GIVEN PROBLEM – Update the material from the line with "The image size is (1348, 606)." up to and including the line with "Action: pos(871,23)" by replacing "Footer" with "Header", leaving everything else unchanged.

:: RECORDS FOR THIS EXERCISE ::

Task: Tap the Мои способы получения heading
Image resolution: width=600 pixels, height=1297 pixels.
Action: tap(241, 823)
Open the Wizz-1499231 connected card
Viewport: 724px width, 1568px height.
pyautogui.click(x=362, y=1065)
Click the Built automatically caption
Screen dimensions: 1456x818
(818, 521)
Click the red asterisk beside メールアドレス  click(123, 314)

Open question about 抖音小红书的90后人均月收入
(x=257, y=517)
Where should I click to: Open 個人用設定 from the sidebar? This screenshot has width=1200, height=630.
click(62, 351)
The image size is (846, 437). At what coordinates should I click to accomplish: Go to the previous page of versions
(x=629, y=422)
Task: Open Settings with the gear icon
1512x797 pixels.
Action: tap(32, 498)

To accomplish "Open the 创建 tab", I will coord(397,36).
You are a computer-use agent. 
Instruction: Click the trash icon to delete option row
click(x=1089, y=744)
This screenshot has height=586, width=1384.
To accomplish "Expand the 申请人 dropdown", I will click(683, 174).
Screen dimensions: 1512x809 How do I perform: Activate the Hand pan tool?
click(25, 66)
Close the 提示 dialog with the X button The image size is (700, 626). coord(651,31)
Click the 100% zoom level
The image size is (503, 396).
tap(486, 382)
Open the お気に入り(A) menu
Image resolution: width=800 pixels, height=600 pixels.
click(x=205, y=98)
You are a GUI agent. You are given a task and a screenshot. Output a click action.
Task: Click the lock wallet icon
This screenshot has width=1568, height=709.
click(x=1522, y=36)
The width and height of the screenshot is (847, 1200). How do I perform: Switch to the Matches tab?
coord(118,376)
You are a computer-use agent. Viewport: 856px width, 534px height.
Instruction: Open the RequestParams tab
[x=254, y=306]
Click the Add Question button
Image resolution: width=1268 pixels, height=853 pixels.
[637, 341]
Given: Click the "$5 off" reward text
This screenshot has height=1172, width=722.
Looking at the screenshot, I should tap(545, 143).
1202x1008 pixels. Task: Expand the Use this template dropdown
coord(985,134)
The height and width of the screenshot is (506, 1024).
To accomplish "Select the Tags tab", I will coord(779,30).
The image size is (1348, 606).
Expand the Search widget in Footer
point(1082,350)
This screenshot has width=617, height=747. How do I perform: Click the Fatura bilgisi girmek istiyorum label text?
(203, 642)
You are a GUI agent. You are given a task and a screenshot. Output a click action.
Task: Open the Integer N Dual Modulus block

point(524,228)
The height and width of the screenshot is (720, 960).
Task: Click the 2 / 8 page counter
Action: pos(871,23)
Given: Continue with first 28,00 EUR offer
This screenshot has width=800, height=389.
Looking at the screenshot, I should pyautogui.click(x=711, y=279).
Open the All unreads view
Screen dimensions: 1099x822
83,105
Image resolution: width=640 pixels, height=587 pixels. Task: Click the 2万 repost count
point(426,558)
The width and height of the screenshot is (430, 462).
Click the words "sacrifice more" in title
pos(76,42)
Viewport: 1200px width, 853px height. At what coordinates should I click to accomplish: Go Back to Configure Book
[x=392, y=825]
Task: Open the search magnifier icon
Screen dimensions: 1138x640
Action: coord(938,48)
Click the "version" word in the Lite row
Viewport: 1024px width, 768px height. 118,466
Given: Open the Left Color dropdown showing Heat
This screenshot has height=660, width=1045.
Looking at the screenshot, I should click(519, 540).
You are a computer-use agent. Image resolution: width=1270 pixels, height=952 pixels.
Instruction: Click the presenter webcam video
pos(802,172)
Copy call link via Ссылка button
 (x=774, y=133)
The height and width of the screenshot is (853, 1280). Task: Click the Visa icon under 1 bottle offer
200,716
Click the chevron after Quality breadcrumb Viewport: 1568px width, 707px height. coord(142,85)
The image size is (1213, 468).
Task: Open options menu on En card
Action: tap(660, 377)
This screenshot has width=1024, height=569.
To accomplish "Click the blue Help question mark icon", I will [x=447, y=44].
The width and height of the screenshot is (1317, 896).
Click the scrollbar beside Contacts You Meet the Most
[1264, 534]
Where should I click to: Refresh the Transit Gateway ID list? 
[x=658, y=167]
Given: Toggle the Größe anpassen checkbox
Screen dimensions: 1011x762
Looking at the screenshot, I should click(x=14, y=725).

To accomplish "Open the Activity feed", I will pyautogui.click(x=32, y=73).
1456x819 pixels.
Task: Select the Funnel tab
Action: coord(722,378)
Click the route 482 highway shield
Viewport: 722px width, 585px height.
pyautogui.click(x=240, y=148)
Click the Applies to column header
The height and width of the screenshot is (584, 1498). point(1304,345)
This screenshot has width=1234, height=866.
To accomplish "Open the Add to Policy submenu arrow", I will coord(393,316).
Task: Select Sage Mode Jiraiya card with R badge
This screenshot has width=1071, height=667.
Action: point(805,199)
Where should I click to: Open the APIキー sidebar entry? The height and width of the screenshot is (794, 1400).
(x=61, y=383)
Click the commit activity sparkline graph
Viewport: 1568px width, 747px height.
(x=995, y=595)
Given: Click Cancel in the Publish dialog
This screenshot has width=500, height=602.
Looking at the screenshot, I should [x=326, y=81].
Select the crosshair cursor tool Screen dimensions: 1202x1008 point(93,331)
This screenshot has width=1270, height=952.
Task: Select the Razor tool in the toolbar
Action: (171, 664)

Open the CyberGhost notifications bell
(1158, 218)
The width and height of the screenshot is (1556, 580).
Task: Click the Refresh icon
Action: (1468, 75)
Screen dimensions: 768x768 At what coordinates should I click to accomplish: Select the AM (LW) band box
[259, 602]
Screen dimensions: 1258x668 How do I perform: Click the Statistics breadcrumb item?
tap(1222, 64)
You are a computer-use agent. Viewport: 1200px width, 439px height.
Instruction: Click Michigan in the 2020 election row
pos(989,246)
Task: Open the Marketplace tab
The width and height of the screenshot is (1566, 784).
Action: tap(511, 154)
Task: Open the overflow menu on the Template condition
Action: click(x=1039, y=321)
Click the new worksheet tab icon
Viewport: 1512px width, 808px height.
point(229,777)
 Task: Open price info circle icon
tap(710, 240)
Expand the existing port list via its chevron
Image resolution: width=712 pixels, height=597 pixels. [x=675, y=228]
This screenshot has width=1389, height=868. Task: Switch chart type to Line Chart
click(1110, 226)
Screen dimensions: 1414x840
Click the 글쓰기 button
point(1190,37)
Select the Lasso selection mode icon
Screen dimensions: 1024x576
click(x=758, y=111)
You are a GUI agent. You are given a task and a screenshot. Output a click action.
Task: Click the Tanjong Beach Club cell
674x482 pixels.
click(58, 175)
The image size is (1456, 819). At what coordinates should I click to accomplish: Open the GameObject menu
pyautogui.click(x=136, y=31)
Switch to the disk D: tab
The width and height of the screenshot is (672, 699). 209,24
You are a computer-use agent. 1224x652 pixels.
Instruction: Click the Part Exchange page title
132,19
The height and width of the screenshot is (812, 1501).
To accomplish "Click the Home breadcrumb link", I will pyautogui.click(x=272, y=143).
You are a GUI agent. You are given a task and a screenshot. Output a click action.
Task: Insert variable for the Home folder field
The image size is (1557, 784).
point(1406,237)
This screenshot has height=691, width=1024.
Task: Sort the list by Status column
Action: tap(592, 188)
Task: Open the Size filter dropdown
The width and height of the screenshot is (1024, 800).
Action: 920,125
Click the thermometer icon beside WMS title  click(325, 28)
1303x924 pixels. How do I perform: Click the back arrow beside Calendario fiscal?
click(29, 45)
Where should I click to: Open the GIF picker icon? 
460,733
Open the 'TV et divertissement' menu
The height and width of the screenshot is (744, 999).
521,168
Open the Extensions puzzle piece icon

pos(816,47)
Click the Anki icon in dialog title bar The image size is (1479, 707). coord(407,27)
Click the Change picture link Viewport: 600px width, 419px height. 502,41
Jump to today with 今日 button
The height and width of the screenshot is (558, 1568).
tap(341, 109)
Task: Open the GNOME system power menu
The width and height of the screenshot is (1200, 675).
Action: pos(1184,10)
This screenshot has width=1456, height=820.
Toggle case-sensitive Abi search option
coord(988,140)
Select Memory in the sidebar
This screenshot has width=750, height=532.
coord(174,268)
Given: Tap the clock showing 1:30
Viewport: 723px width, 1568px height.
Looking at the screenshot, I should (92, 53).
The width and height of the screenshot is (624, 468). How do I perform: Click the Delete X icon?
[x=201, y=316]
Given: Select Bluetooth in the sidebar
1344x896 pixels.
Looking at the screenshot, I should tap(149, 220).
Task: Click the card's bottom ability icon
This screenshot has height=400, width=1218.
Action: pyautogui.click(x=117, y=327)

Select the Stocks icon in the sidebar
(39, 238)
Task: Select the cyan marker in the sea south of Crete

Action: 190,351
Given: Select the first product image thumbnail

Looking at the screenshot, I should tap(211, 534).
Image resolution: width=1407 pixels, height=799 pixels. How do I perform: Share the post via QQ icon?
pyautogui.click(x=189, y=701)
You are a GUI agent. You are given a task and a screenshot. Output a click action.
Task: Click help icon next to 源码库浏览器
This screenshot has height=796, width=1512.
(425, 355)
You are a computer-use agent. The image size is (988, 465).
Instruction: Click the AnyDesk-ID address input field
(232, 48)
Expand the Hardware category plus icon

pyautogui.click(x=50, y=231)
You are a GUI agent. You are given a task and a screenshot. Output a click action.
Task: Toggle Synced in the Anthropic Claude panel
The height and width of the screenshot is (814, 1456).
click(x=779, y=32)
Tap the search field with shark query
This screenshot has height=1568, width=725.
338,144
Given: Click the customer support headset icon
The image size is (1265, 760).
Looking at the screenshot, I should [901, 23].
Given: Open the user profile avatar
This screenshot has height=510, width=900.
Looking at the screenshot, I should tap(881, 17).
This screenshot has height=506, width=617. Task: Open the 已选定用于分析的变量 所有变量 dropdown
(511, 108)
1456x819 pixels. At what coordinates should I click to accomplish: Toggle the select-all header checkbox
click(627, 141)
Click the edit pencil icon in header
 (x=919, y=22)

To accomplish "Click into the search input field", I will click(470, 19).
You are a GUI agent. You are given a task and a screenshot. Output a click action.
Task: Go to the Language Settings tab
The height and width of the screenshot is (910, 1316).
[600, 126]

:::

SOLUTION TO THIS PROBLEM –
The image size is (1348, 606).
Expand the Search widget in Header
point(1082,350)
This screenshot has width=617, height=747. How do I perform: Click the Fatura bilgisi girmek istiyorum label text?
(203, 642)
You are a GUI agent. You are given a task and a screenshot. Output a click action.
Task: Open the Integer N Dual Modulus block

point(524,228)
The height and width of the screenshot is (720, 960).
Task: Click the 2 / 8 page counter
Action: pos(871,23)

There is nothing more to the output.